Exercise goal:
Transcribe every record below word for word.

Source data:
* * * * * * *

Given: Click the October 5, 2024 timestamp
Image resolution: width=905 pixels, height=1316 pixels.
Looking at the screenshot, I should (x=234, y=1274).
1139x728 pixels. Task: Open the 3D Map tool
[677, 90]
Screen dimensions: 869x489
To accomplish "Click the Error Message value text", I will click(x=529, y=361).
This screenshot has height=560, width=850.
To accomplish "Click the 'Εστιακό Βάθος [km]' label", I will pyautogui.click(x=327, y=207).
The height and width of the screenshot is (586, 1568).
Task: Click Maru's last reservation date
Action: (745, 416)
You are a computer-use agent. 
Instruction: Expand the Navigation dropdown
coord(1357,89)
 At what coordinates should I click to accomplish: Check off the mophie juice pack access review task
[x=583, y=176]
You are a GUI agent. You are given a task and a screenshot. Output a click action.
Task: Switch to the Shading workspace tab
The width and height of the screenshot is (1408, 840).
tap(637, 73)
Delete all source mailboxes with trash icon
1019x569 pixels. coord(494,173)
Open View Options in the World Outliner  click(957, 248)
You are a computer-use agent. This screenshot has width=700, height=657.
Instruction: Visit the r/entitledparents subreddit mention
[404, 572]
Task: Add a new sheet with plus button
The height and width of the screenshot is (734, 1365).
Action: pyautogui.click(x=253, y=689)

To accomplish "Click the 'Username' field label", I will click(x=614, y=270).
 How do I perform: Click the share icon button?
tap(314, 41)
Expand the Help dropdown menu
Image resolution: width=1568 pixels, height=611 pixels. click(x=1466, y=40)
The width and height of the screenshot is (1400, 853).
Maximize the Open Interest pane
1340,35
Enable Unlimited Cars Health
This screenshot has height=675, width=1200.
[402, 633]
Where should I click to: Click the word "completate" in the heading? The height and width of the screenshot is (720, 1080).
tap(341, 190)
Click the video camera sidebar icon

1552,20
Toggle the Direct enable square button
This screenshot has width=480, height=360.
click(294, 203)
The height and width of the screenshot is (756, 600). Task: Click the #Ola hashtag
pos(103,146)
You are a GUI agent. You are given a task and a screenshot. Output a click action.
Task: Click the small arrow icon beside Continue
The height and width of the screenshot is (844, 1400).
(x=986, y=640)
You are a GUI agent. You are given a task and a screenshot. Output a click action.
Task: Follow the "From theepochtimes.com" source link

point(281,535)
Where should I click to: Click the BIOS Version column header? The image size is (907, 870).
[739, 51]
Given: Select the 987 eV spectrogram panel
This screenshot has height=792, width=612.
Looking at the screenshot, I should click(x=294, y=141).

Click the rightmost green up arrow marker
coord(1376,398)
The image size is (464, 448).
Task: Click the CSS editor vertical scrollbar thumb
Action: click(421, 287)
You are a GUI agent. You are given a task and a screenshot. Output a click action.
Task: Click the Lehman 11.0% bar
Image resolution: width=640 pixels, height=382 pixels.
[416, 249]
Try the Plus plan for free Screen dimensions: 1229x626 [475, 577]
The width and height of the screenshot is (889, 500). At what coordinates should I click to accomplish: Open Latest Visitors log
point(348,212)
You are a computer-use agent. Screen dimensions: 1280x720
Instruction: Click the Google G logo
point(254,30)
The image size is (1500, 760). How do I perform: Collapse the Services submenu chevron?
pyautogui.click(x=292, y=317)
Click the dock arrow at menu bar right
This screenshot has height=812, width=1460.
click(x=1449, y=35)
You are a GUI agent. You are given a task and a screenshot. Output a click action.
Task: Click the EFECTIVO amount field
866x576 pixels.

* * * * * * *

Result of this exercise:
Given: Click the October 5, 2024 timestamp
Image resolution: width=905 pixels, height=1316 pixels.
Looking at the screenshot, I should (x=234, y=1274).
1139x728 pixels. Task: Open the 3D Map tool
[677, 90]
Screen dimensions: 869x489
To accomplish "Click the Error Message value text", I will click(x=529, y=361).
This screenshot has height=560, width=850.
To accomplish "Click the 'Εστιακό Βάθος [km]' label", I will pyautogui.click(x=327, y=207).
The height and width of the screenshot is (586, 1568).
Task: Click Maru's last reservation date
Action: (745, 416)
You are a computer-use agent. 
Instruction: Expand the Navigation dropdown
coord(1357,89)
 At what coordinates should I click to accomplish: Check off the mophie juice pack access review task
[x=583, y=176]
You are a GUI agent. You are given a task and a screenshot. Output a click action.
Task: Switch to the Shading workspace tab
The width and height of the screenshot is (1408, 840).
tap(637, 73)
Delete all source mailboxes with trash icon
1019x569 pixels. coord(494,173)
Open View Options in the World Outliner  click(957, 248)
You are a computer-use agent. This screenshot has width=700, height=657.
Instruction: Visit the r/entitledparents subreddit mention
[404, 572]
Task: Add a new sheet with plus button
The height and width of the screenshot is (734, 1365).
Action: pyautogui.click(x=253, y=689)

To accomplish "Click the 'Username' field label", I will click(x=614, y=270).
 How do I perform: Click the share icon button?
tap(314, 41)
Expand the Help dropdown menu
Image resolution: width=1568 pixels, height=611 pixels. click(x=1466, y=40)
The width and height of the screenshot is (1400, 853).
Maximize the Open Interest pane
1340,35
Enable Unlimited Cars Health
This screenshot has height=675, width=1200.
[402, 633]
Where should I click to: Click the word "completate" in the heading? The height and width of the screenshot is (720, 1080).
tap(341, 190)
Click the video camera sidebar icon

1552,20
Toggle the Direct enable square button
This screenshot has width=480, height=360.
click(294, 203)
The height and width of the screenshot is (756, 600). Task: Click the #Ola hashtag
pos(103,146)
You are a GUI agent. You are given a task and a screenshot. Output a click action.
Task: Click the small arrow icon beside Continue
The height and width of the screenshot is (844, 1400).
(x=986, y=640)
You are a GUI agent. You are given a task and a screenshot. Output a click action.
Task: Follow the "From theepochtimes.com" source link

point(281,535)
Where should I click to: Click the BIOS Version column header? The image size is (907, 870).
[739, 51]
Given: Select the 987 eV spectrogram panel
This screenshot has height=792, width=612.
Looking at the screenshot, I should click(x=294, y=141).

Click the rightmost green up arrow marker
coord(1376,398)
The image size is (464, 448).
Task: Click the CSS editor vertical scrollbar thumb
Action: click(421, 287)
You are a GUI agent. You are given a task and a screenshot. Output a click action.
Task: Click the Lehman 11.0% bar
Image resolution: width=640 pixels, height=382 pixels.
[416, 249]
Try the Plus plan for free Screen dimensions: 1229x626 [475, 577]
The width and height of the screenshot is (889, 500). At what coordinates should I click to accomplish: Open Latest Visitors log
point(348,212)
You are a computer-use agent. Screen dimensions: 1280x720
Instruction: Click the Google G logo
point(254,30)
The image size is (1500, 760). How do I perform: Collapse the Services submenu chevron?
pyautogui.click(x=292, y=317)
Click the dock arrow at menu bar right
This screenshot has height=812, width=1460.
click(x=1449, y=35)
You are a GUI agent. You are given a task and a screenshot. Output a click action.
Task: Click the EFECTIVO amount field
866x576 pixels.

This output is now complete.